● Vorliegender Text:
Es gibt ja diesen bekannten Spruch mit den Totgesagten. Und tatsächlich leben viele ebendieser wirklich noch. Auch Zeitungen werden noch weiter existieren und wieder in Mode kommen, keine Sorge. Zuerst muss es manchmal durch ein Tal der Tränen gehen - aber das ist eine andere Geschichte. Zurück zu den Zombies. Vor einiger Zeit hieß es ja, es kommt das papierlose Büro, wir werden all unsere Musiksammlungen, unsere Bibliotheken und unsere Fotoalben auf einer einzigen Festplatte abgespeichert haben und müssen uns nie wieder Sorgen um Stauraum und Kosten machen.
Vinyl lebt auf
Doch jetzt, Corona sei Dank und auch wegen des Wunsches nach haptischem Erleben, kommt es ganz anders als gedacht. Das Retro-Revival des Analogen schlägt mit voller Wucht zu. Egal, wohin man schaut, die Haptik und die Optik sind wieder etwas wert. Ganz ehrlich, wer hätte gedacht, dass es wieder einmal Kassetten geben wird. Der Langzeit-Witz in den Sozialen Netzwerken (gib einem Teenager einen Bleistift und eine Kassette und er wird nicht wissen, was er damit tun soll) scheint in seine Endphase zu kommen. Wer als Künstlerin etwas auf sich hält, bringt seine Musik auch auf Kassette heraus. Im Vorjahr gab es hierzulande einen Rekord für die Anzahl gestreamter Songs - 14,8 Milliarden Lieder wurden so im Vorjahr konsumiert. Damit sind auch in Österreich Dienste wie Spotify und Co für 80 Prozent des Umsatzes von sogenannter Recorded Music verantwortlich. Und wo an einem Ende der Skala die Zahlen hochschnellen, so auch beim Gegenteil: Die Verkäufe von Schallplatten stiegen ebenfalls an. Der Handel verzeichnete im Vorjahr ein Plus von 4,3 Prozent und einem Umsatz von 10,6 Millionen Euro. Das bedeutet einen Marktanteil von immerhin fast sechs Prozent. Und wer schon einmal versucht hat, im stationären Handel eine CD zu erwerben, wird schnell erkannt haben, dass es viel einfacher ist, ein Schallplattengeschäft zu entdecken. Im weltgrößten Musikmarkt USA sind im vergangenen Jahr erstmals seit 1987 wieder mehr Schallplatten als CDs verkauft worden. Die Compact Disc, die einst das Musikgeschäft dominierte, wird schon seit
Jahren erst von Downloads und inzwischen von Streaming zurückgedrängt. Die
Vinyl-Schallplatte sicherte sich unterdessen eine Nische im

Hi-Fi-Geschäft und legt zu. Musik besitzen und sich daran erfreuen, es kommt wieder.

● Aufgabe 1:
Beantworte zum Text über die Rückkehr des Analogen folgende Fragen:
(a) Wie viele Songs wurden im Vorjahr hierzulande gestreamt?
(b) Um wie viel Prozent legte der Handel mit Schallplatten im Vorjahr zu, und welchen Umsatz erzielte er?
(c) Seit welchem Jahr wurden in den USA im vergangenen Jahr erstmals wieder mehr Schallplatten als CDs verkauft?
● Aufgabe 2: Setze den Text über die Rückkehr des Analogen nach seinem letzten Satz fort.

● Datensatzauszüge:
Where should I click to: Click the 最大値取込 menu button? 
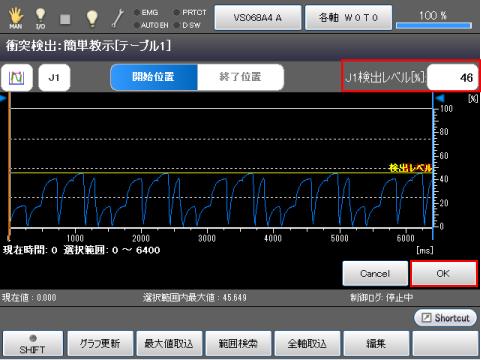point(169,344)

--

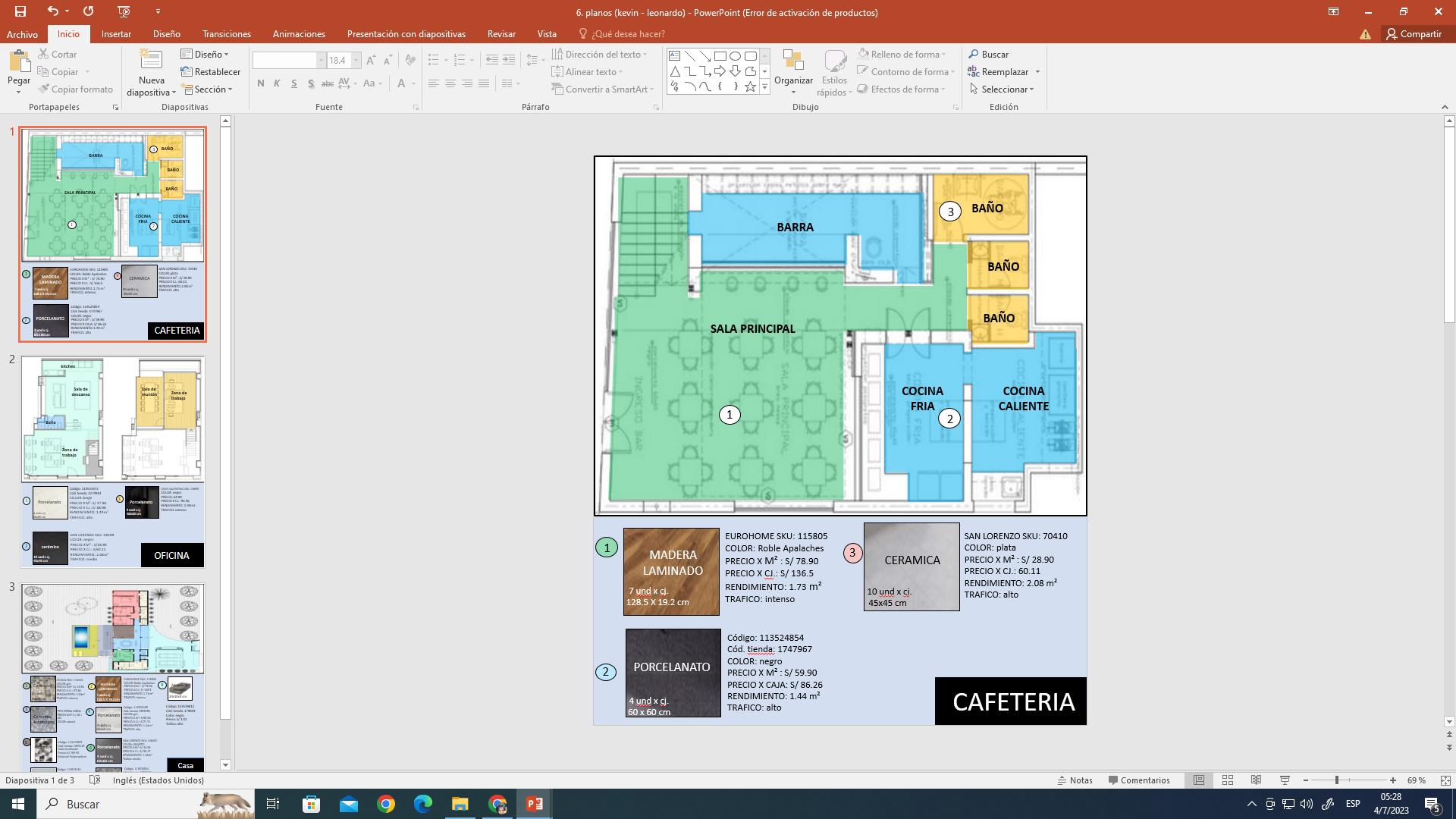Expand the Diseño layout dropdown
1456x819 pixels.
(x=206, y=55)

● Lösung 1:
(a) 14,8 Milliarden Songs.
(b) Um 4,3 Prozent, bei einem Umsatz von 10,6 Millionen Euro.
(c) Seit 1987.

● Lösung 2:
"Record Store Day"
Diesen Samstag (22. April) ist zudem auch wieder der "Record Store Day", gegründet, um unabhängige Plattengeschäfte zu feiern. Flott muss man sein bei limitierter Ware von Rockgiganten wie Black Sabbath, aber auch von angesagten Popacts wie Taylor Swift. Mit "Nuggets" wird ein legendärer Sampler in einer Box neu aufbereitet. Heuer gibt es auch ein "Record Store Day"-Konzert: In diesem Rahmen soll
Lou Asril am Abend im Wiener Flex auftreten. Live-Unterhaltung gibt es zudem im Wiener Plattenladen Recordbag, wo untertags der schottische Musiker Stuart Neville sein neues Album "Seatbelts Save Lives" vorstellt. Auf der Veröffentlichungsliste des "Record Store Day" befindet sich eine Vielzahl an Produkten, etwa ein Live-Doppel-Album von Pearl Jam, ein Live-Album plus Flexi-Disc vom Black Rebel Motorcycle Club, die einzige Vinyl-Auflage der "Pond-Sessions" von Swift, Remixes von The Prodigy, lange
verloren geglaubte Aufnahmen von Charlie Parker
und aus Österreich zum Beispiel die Veröffentlichung von Drahdiwaberls "Die Tore statt Worte" auf LP.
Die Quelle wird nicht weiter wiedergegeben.